Anna (Blau) Hoffstadter Roth

15 March 1880 – 25 October 1931

Anna Blau was born in Galicia which seems to now be in Spain OR is no longer called that as various census records put it in Poland and Austria (the early 1900s were exceptionally volatile for national borders so this actually comes up a lot). She seemed to settle on Austria in the later records so I went with that.

I couldn’t find her 1900 census, but she married first husband Ignatz (later Isaac, called Ike) Hoffstadter in 1899, two years after she arrived in the US. Ike was more than 15 years her senior and had been married before, having at least one child with his first wife (who I believe was named Rose). Son Samuel was born in New Jersey, but whether Ike’s first wife’s death led to his move to Chicago or if some other parting of ways did, I couldn’t discover. Sam is also buried at Waldheim, along with his wife, but by the time Anna’s family showed up on the census in 1910, Sam was out on his own.

Over the first ten years of their marriage, Anna and Ike had four children: Joseph (1901), Isabelle (1903), William (1906), and youngest Nathan (1908). On the 1910 census, the couple indicated that they owned a grocery store which they ran together, but by the 1920 census, something odd had happened: Ike was no longer living with his family and Anna listed herself as widowed. She also did not list an occupation, though the family seems to have been financially secure as none of the children had entered the workforce and all were pursuing their post-8th-grade educations (which after WWI was becoming more common). This is also the first appearance of what would become the long-time family residence of 901 Ashland.

What is odd about Anna’s 1920 census is that Ike did not die until the July 1921. On his death record, he was listed as single, so it appears that he either ran off on the family or Anna and Ike divorced and used the common fiction of the woman being widowed to avoid scandal. Divorce or abandonment seem the most likely explanations, too, because when Isabelle died just two years after her father in 1923, he was not mentioned in her obituary.

Sometime between 1920 and 1930, Anna remarried to Julius Roth, a baker. It seems likely that this marriage took place prior to Isabelle’s death because the mausoleum has both of Anna’s husbands’ surnames over the door, indicating Anna’s intent for it to be used for her children and likely for her second husband, too.

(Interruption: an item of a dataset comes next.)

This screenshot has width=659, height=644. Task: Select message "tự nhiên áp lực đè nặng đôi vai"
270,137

Ike was listed as a baker on his death record, so I’m curious if Anna and Julius met due to some connection there. Julius was a few years younger than his wife and had not previously been married. Anna’s sons were all still living with their mother and pursuing higher education: Joseph to be an attorney; William, a doctor; and youngest Nat bookkeeping, though he eventually took over the family baking business.

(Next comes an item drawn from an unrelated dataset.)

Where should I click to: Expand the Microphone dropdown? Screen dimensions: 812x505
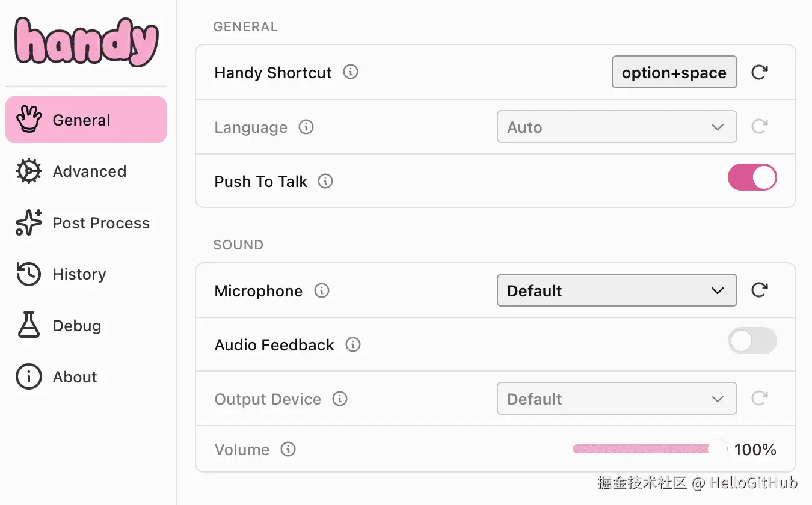pos(617,290)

The 1930 census found the family still at 901 Ashland, though Julius was listed as head of the family; however, after Anna’s death just a year later, Julius was the one who left Ashland and Joseph became head of the household. It appears, though I can’t confirm it, that the original grocery from 1910’s census became the family bakery and that after Ike died, Julius married into the business. After Julius died in 1946, it seems Nat then took over. None of this is implicit in the records, but the baking thread runs through all of it, and I think it’s the same business.

In 1940, the three brothers were all still living together at 901 Ashland and had hired a live-in servant as they were all working in their busy professions. None had yet married, and William never would, though he would go on to serve as an officer in WWII. Nat eventually married and had two children; but I couldn’t track Joseph past his WWII draft card in 1942. I believe he married in 1944 but couldn’t confirm that. I only know he died prior to his brother William’s death in 1962 thanks to his inclusion in William’s obituary as “the late Joseph.”

Only William mentioned his half-brother Sam in his obituary, but, very sweetly, Nat and William both remembered Isabelle in theirs.

901 Ashland, as it was when the family lived there, is long gone. A newer building now stands in its place, and a dental practice occupies the address.

For whatever reason, only Anna joined Isabelle in the family mausoleum. Though several niches remain empty, Nat and William were buried at Westlawn. Julius remarried and was buried with his parents elsewhere at Waldheim.